Seth Herd 26 Jun 2024 4:23 UTC
5 points
5
All being dead? I don’t think we’ll necessarily get from AGI to ASI if we don’t get the initial stages just right. This question sounds a bit blasé about our odds here. I don’t think we’re doomed, my point estimate of p(doom) is approximately 50%, but more importantly it’s gaining uncertainty as I continue to learn more and take in more of the many interacting complex arguments and states of the world that I don’t have enough expertise in to form a good estimate. And that’s after spending a very substantial amount of time on the question. I don’t think anyone has a good p(doom) estimate at this point.
I mention this before answering, because I think assuming success is the surest route to failure.

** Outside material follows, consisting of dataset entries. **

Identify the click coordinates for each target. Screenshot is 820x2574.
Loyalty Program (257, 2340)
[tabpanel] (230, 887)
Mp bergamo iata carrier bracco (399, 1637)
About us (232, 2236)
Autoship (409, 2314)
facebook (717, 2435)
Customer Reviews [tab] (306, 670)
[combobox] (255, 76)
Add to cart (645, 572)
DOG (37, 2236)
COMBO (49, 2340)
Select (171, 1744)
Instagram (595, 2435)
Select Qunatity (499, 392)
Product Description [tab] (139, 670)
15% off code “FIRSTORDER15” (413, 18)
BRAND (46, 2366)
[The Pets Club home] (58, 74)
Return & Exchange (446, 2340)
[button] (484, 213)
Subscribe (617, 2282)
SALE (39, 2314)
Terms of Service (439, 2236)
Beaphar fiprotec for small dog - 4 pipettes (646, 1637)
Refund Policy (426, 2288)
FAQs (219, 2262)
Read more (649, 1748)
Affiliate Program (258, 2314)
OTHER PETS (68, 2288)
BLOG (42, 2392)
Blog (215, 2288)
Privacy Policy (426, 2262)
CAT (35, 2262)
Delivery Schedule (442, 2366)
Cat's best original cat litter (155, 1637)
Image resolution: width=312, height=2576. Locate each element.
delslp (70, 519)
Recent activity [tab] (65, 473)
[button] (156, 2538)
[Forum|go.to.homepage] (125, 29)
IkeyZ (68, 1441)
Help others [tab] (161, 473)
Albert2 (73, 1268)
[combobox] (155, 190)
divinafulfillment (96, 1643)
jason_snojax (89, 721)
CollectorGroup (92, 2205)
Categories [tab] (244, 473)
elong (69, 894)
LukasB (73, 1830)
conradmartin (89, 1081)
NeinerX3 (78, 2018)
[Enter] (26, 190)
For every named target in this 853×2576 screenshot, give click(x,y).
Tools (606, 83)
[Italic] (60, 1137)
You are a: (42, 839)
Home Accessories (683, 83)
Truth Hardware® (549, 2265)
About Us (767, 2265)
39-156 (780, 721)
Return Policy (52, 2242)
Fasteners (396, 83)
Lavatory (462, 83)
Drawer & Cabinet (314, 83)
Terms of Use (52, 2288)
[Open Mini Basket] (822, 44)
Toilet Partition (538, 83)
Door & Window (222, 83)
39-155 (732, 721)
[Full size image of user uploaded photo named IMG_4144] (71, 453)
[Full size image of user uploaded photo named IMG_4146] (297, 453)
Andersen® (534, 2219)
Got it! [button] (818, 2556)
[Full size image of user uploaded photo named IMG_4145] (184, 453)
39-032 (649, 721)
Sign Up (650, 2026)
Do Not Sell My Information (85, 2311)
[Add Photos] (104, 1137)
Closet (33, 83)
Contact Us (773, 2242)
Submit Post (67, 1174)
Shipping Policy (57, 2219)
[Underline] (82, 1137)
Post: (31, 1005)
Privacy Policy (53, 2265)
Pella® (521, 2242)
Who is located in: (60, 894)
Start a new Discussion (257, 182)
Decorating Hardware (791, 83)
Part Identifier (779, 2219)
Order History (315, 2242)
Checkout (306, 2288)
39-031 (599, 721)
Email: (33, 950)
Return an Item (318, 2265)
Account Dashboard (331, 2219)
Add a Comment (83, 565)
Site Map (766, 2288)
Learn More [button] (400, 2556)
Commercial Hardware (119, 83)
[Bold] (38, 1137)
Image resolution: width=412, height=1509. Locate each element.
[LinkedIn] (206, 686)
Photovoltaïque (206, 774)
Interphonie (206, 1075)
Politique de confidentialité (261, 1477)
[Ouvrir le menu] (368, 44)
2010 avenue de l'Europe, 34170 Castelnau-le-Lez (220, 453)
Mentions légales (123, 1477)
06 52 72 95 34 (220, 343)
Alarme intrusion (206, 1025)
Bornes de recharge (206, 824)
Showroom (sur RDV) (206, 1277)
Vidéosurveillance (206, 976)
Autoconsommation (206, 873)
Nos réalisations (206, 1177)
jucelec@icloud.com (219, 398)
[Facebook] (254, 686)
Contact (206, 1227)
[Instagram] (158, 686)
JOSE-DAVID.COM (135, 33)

To take the question seriously, my point estimate is that some humans, and hopefully as many, will be doing technical alignment research for a few years between AGI and ASI. I think we’ll be doing all of your latter three categories of research you mention; loosely, being in charge (for better or worse) and filling in gaps in AGI thinking at each point in its advancement.
I think it’s somewhat likely that we’ll create AGI that roughly follows our instructions as it passes through a parahuman band (in which it is better than us at some cognitive tasks and worse at others). As it advances, alignment per se will be out of our hands. But as we pass through that band, human work on alignment will be at its most intense and most important. We’ll know what sort of mind we’re aligning, and what details of its construction and training might keep it on track or throw it off.
If we do a good job with that critical risk period, we can, and more of us will, advance to the more fun parts of current alignment thinking: deciding what sort of fantastic future we want: what values we want AGI to follow for the long-term. If we get aligned human-plus AGI, and haven’t destroyed the world yet through misalignment, misuse or human conflict with AGI-created superweapons, we’ll have pretty good odds of making it for the long haul, doing a long reflection, and inviting everyone in on the fun parts of alignment.
If we do our jobs well, our retirement will be as slow as we care to make it. But there’s much to do in the meantime. Particularly, right now.